Perhaps the fact that the copy of Life After Life I have is the pristine white of the picture has helped overcome that reaction. As well as the praise and publicity which the book received. The list of awards it has won and been shortlisted for (and the quality of the novels which beat it) is impressive: it won the 2013 Costa Award, was shortlisted for the Bailey’s Women Prize, Waterstone’s Book of the Year and was nominated in a clutch of other Books of The Year lists. All of which praise, I must say, is absolutely justified.

This is a magnificent and wonderful book.

Recapping the premise briefly, because I’m sure most people are fairly well aware of it already, Ursula Beresford Todd – Little Bear – is born in a legendarily snowy night in 1910 and the novel is essentially a Bildungsroman following her life from mewling babe to her death. Or deaths. Because the narrative continually returns to the birth and snow of 1910 every time Ursula dies and she is born again, re-living the same life with minor variations and changes which often have immense repercussions on her future. If I recap a handful of the ways she dies, we bear witness to her being drowned in the sea, falling from windows, succumbing to Spanish ‘flu during the 1918 Armistice celebrations and on numerous occasions during World War II, on both sides of the conflict.

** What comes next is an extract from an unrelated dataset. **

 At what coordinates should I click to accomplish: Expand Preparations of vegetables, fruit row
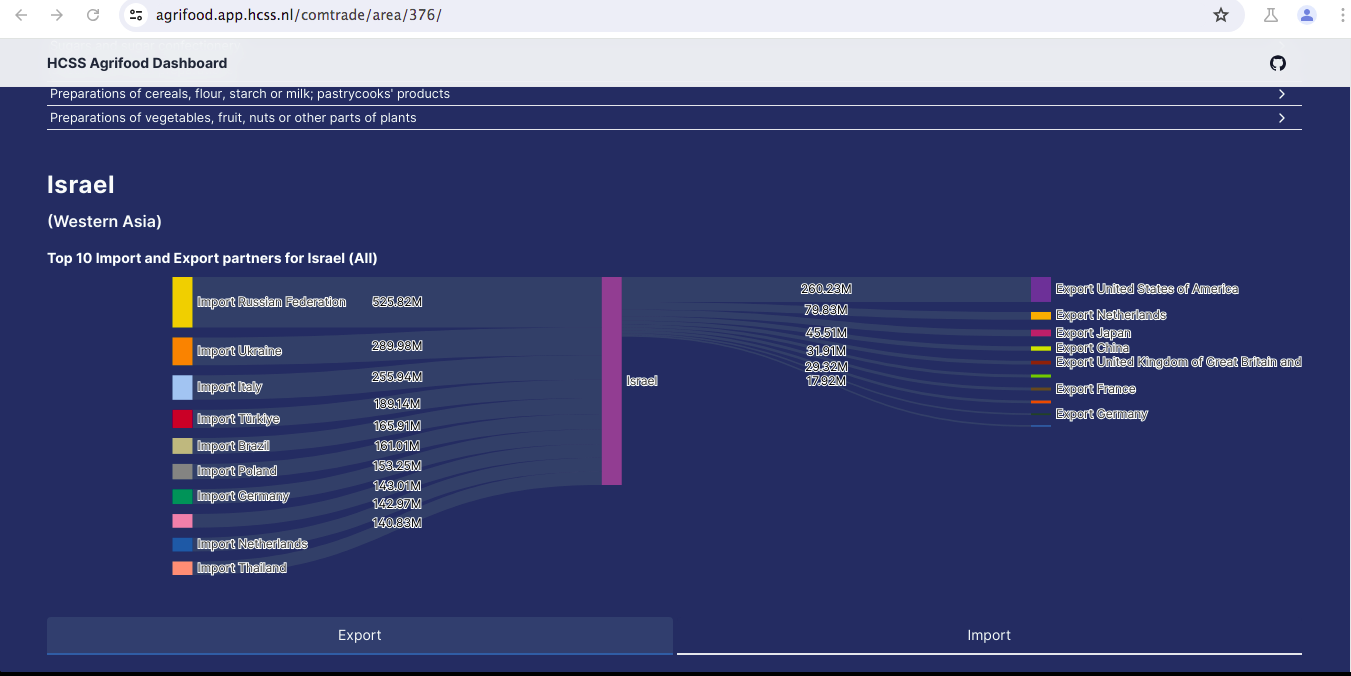click(x=674, y=118)
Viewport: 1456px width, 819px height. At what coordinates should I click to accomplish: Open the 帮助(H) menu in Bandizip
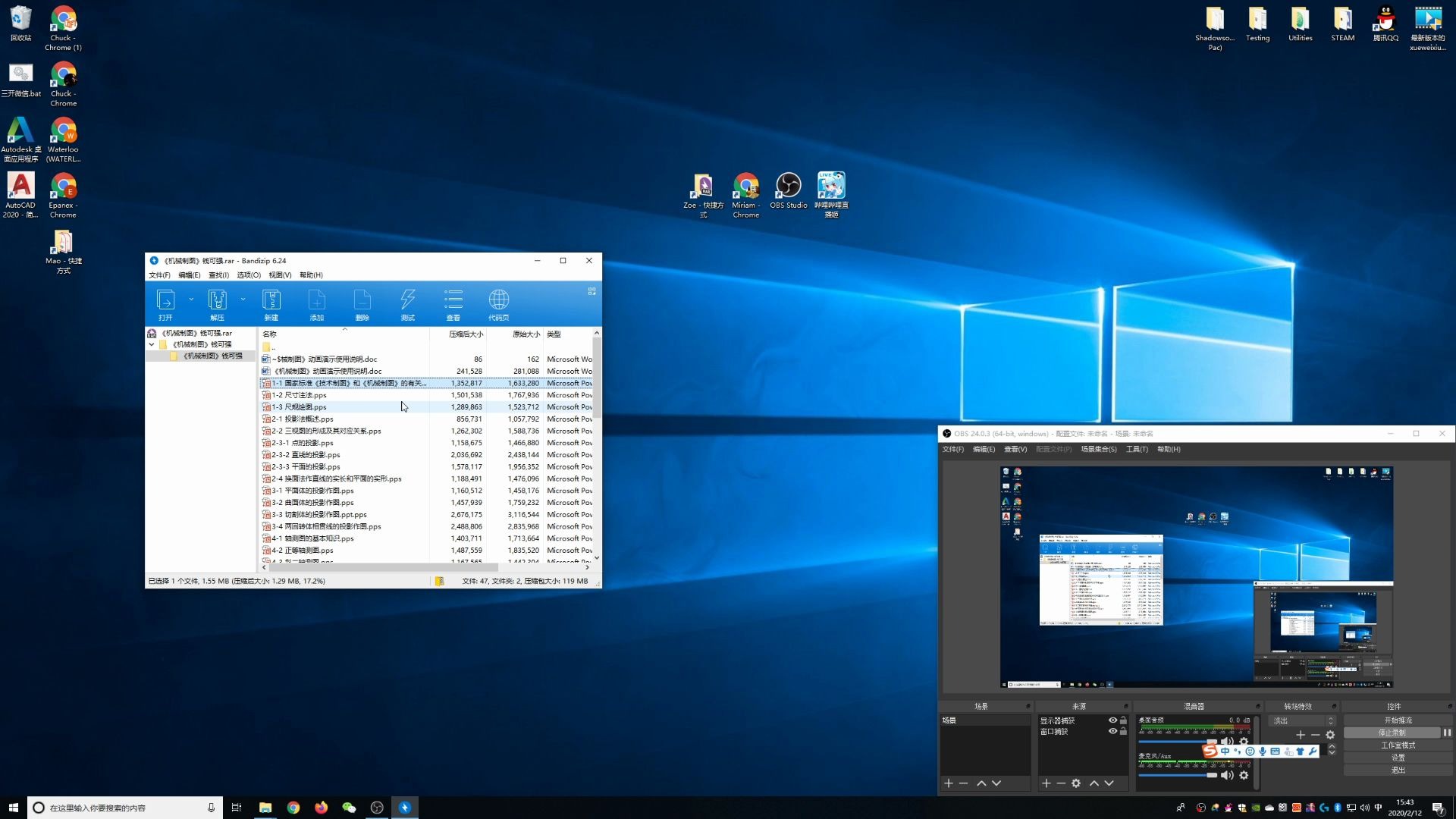click(310, 275)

It could very easily have become a tedious and repetitive conceit save for the beauty, quality and wryness of Atkinson’s writing, and the strength of Ursula as a character. She is created and presented by Atkinson with intelligence and wit, with an emotional depth and delicacy and with such a strong historical and social context that she genuinely does breathe from the page. She is one of the most real characters I have encountered for a while!

There are certain fixed points in Ursula’s narrative which recur life after life: she is born at home in Fox Corner, surrounded by siblings – the warm Pamela, the rambunctious Maurice, the idolised Teddy, later the youngest Jimmy; her father Hugh is a delight and one of the very few realistically portrayed and positive male figures in Ursula’s life; her mother Sylvie is initially endearing enough but descends into bitterness and petty cruelties. The irascible but reliable Mrs Glover who cooks for them and the flighty and romantic Bridget who serves as their maid. Aunt Izzie who only truly appears half way through the novel is delightfully wayward, eloping to France with a married man and embracing the freedom of the libertarian after her return. The family and Fox Corner are perhaps an idealised and mildly sentimentalised depiction of Britain during the wars: it is a world which is un apologetically middle class and bucolic: the gardens and copse and stream and fields and farms behind Fox Corner a pastoral idyll which – as someone who grew up in a not dissimilar part of the country – is not quite real. But it is certainly a vision of Britain which is worth saving and protecting through two world wars… and I imagine that that is the point! At least, for me it was the point.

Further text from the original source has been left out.